Re: Deleting questions

Gustav W Delius -

Yes, I originally had the same feeling that the ability to delete bad questions was needed until Enrique pointed out that it would be better to simply set the grade of the "bad" question to zero. That of course is still possible. I think it will be less confusing to students to see that a question has been discounted than to see it disappear.

I will be happy to bring the delete icon back if people really think that there are circumstances where it is desirable.

回复Martin Dougiamas

Re: Deleting questions

Michael Penney -
A number of our faculty want the ability to change any grade manually(they can do this with Blackboard now), as well as an option for students to comment if they think a question is unfair or wrong (basically the freedom you would have with a paper test--can't do that with BB).

Certainly this could be mixed with an audit trail, but in some other institutions it might be important not to let anyone change the grade after the attempt.

Perhaps options in the quiz mod settings on the admin page could serve both the 'higher' ed folks who want complete freedom (or complete professorial power微笑 and the folks who need guaranteed integrity and audit-ability of the student's work, for better or worse?
回复Michael Penney

manually grading questions

Gustav W Delius -
Michael, the ability to change grades manually is certainly crucial. I actually thought you were involved in implementing this at the moment, see http://moodle.org/mod/forum/discuss.php?d=15960#78413. I will start a separate thread to discuss this further.
回复Gustav W Delius

Re: manually grading questions

Ger Tielemans -

I would prefer not to have the option to change a grade manually, but to add visible checkable bonus/malus points in the gradebook for each grade:

I was wondering: If you use Gustav's old gradebook,  can't you insert an extra activity with manual grading (that is where you do this +/- thing) and  combine this column with the test-grade column in a new calculated column?

回复Ger Tielemans

Re: manually grading questions

Michael Penney -
You can do a similar thing in gradebook_cdc by adding an extra credit item to the category and then you can give individual students bonus points on the graded item(s) in the category.

But the option to change grades manually and regrade is a big issue here at least (Cal State), I'd imagine that many faculty who have enjoyed this in Blackboard in other places will also be disappointed not to find it in Moodle.

For instance, my wife's computer crashed 3 essay questions shy of complete in a blackboard quiz. She emailed her prof her answers, he pasted them into  her Blackboard quiz and graded her, and there was no other special task for him to do to solve the situation.
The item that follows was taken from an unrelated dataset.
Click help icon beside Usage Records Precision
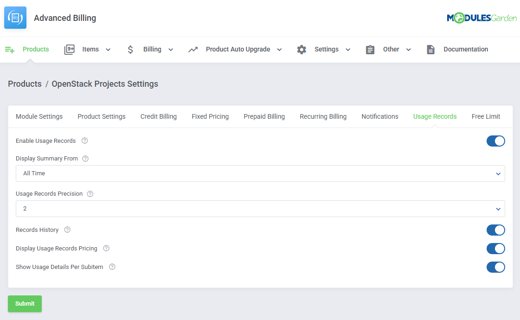520x320 pixels. (x=90, y=194)
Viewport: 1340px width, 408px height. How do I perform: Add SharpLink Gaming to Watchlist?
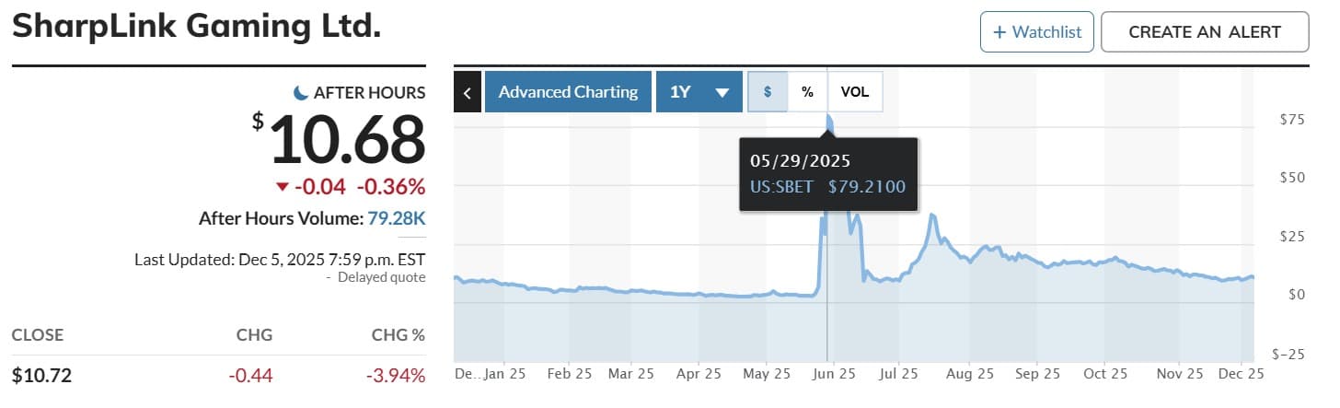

This is the sort of thing faculty I know like, being able to quickly and simply recover from technology problems at their own discretion, and having their grading ability limited by the application is extremly frustrating.

Manual grading is on our list of problems (identified by our faculty) preventing more of our faculty from embracing Moodle for this reason. IMO, it should be  a setting in the mod admin section, so that institutions who need to prevent their instructors from modifying quiz grades can do so while institutions who want to offer their faculty the same freedom they have with other LMS's and paper based tests, can do so with Moodle.
回复Gustav W Delius

Re: manually grading questions

Michael Penney -
  I actually thought you were involved in implementing this at the moment, see
Hi Gustav, yes we would like to, but funding is getting harder to come by here (the CSU system is preparing for some pretty deep cutbacks). We're going to hunker down and work on the enterprise level management features we need to show Moodle courses as cost savers over BB courses to the bean counters mostly for the next few months (I'll post a list of these soon to be sure we aren't duplicating efforts of other teams).

So we may not get to as soon as I would like to have it伤心. Fortunatly with gradebook_cdc, quickmail, myfiles submit to assignment, etc. we've addressed most of our faculty's concerns re the BB v. Moodle issue微笑.